A working ecosystem for women’s economic freedom must have these elements


Economic freedom isn’t just about how much money women earn, it’s also about their freedom to choose what they want to do to earn. It is control over her money and property that completes the complete cycle of women’s economic freedom.

Women’s economic freedom should not be confined within the four walls of family and society; she should have a supportive ecosystem that allows her to dream, plan and execute. Freedom of movement for training and jobs; easy access to capital and inputs for businesses and a level playing field for jobs and businesses; Maternity benefits and support during pregnancy are some of the key areas that can create a supportive work environment for women.

It is very important to have a good balance between all these elements. In the absence of either supporting factor, they can be easily disturbed. Despite enormous efforts by the government and provisions in the budgets, it is the ineffectiveness of the system and the social action of the people that creates roadblocks and imbalances. As we celebrate 75 years of independence next year, ensuring full economic freedom with a better balance in the ecosystem is extremely important to utilizing the full potential of half of India’s population.

Illustration: Uday Deb

Many women embark on unconventional careers. There are some encouraging developments in the country that truly reveal the power of women’s aspirations. Manya Singh, daughter of a rickshaw driver, who won second place in Miss India is one example. Another example of perseverance is Anchal Gangwal, the daughter of a tea seller, becoming an IAF pilot on her sixth attempt. Annies Kanmani Joy from Kerala fought poverty and broke UPSC on her second attempt to become an IAS officer last year.

There are hundreds of examples of the determination of young women to embark on the careers of their choice. However, there are equally disappointing stories where women give up due to structural and social barriers. As a nation, we have a responsibility to create an appropriate ecosystem that acts as a catalyst and facilitator, not a hindrance.

Some of the areas that require immediate attention are as follows. Girls’ access to quality education and their retention in schools and colleges is fundamental. Justice in education can certainly lead to economic freedom. According to a report by the National Commission for the Protection of the Rights of the Child in 2018, 39.4% of girls aged 15 to 18 drop out of school and college, 65% of whom go into household chores or engage in begging, etc.

There are economic factors that push them to quit education. Schools and colleges need to be more respectful of women. Although we have built schools and colleges, many of them do not have working women’s toilets. According to a CAG survey, 40% of the toilets built by the public sector under “Swachh Vidyalaya Abhiyan” are either non-existent or cannot be used. The report further states that the target of providing separate toilets for boys and girls was not met in 27% of schools.

The lack of separate toilets for girls is one of the main obstacles to girls’ education. At puberty, having access to a separate toilet may be the deciding factor for further education. Likewise, they need to have access to a water point and a place to dispose of their towels. Without all of this, girls can miss up to five days of school each month and eventually drop out.

The other area that requires a lot of attention is the safety and security of women. According to the NCRB, India recorded 88 cases of rape every day in 2019. The report further highlights that the vulnerability to rape of a girl or woman has increased by up to 44% over the past decade. .

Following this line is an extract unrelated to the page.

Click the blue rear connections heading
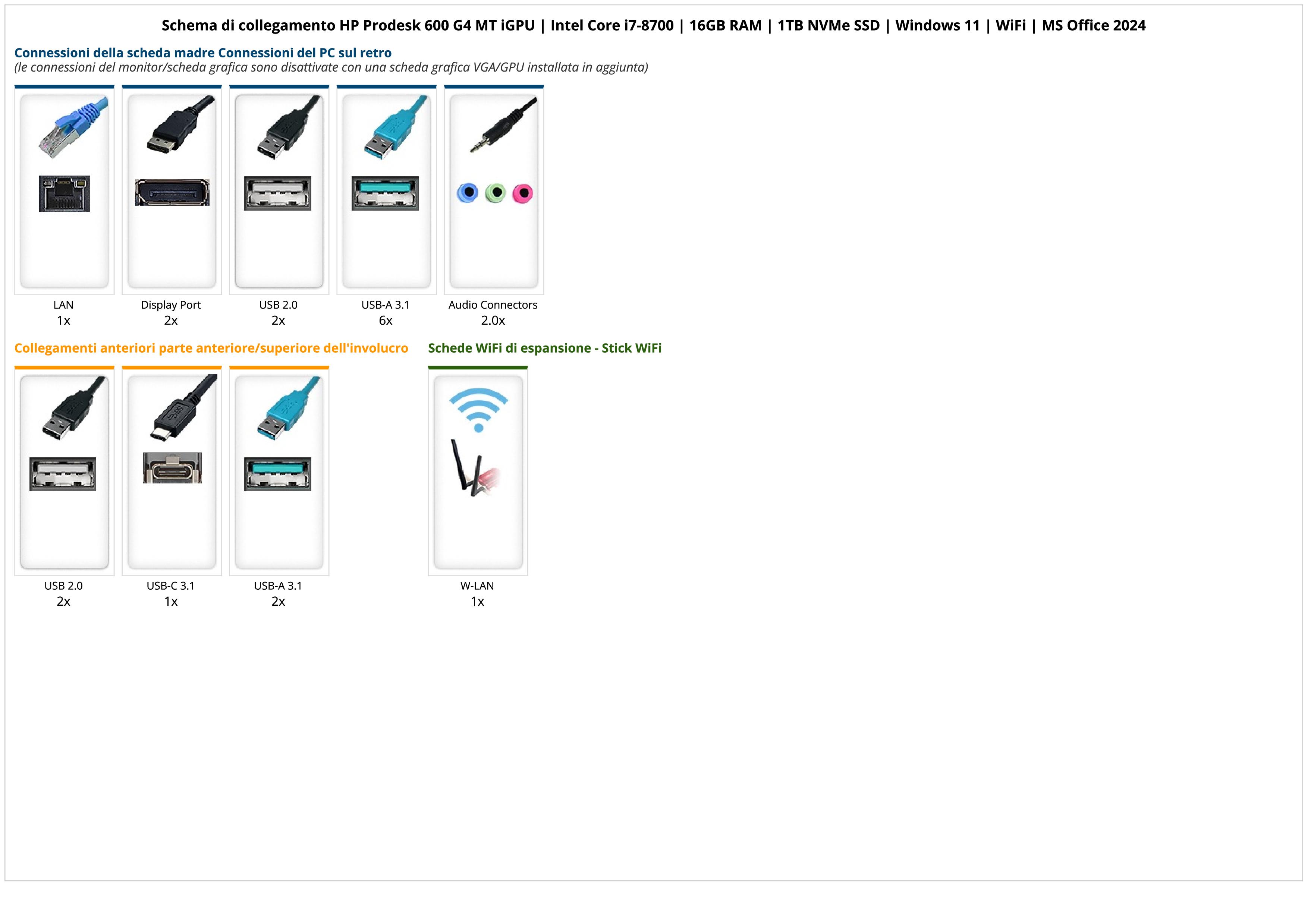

It is unfortunate that even the funds available to improve women’s safety are not used by state governments. Only around 36% of the “Nirbhaya fund” has been used since its inception in 2013. Due to the increase in sexual harassment on the streets and in the workplace, women’s free mobility is hampered, which impinges on their economical activities.

Even after the serious efforts of the current government under Pradhan Mantri Mudra Yojna, women entrepreneurs do not have easy access to institutional finance. Banks are not in favor of providing moderate loans to women entrepreneurs without collateral. In the Women Entrepreneurs Index, India ranked 52nd out of 57 countries surveyed in 2019.

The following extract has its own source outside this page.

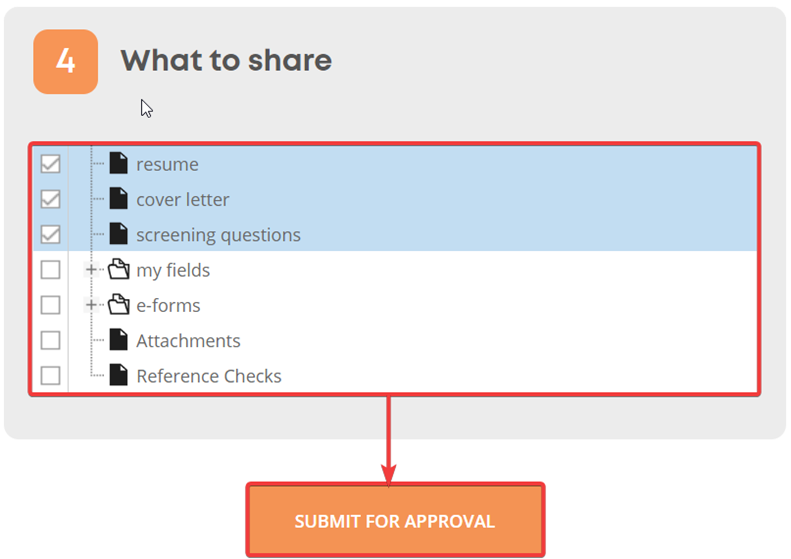Click the cover letter document icon
The height and width of the screenshot is (559, 791).
point(119,199)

ORF study finds that low rates of female entrepreneurship are part of a wider gender gap in economic participation and opportunity. The report recommends that women entrepreneurs in India need better access to finance and networks. There is a need to create branches or exclusive offices headed by women leaders within banks, to exclusively meet the needs of women entrepreneurs of all sizes.

The digital revolution has provided women with tremendous opportunities at all levels. Digital money transactions and the ability to hold money digitally are extremely powerful for many women who have had to hide money from their husbands. However, some digital platforms and transactions can be risky, especially for illiterate and semi-literate women. In view of this, the government should set up a “national digital women’s mission”. This mission can manage digital literacy programs; help entrepreneurs present and sell their products; ensuring a safe digital space for women to name a few functions.

Women’s economic freedom means overcoming all of these challenges. A combination of efforts from government, society and family members could bring dramatic results. As we celebrate the 75th anniversary of our political freedom, it makes perfect sense that every woman in our country expects and enjoys economic freedom.



The opinions expressed above are those of the author.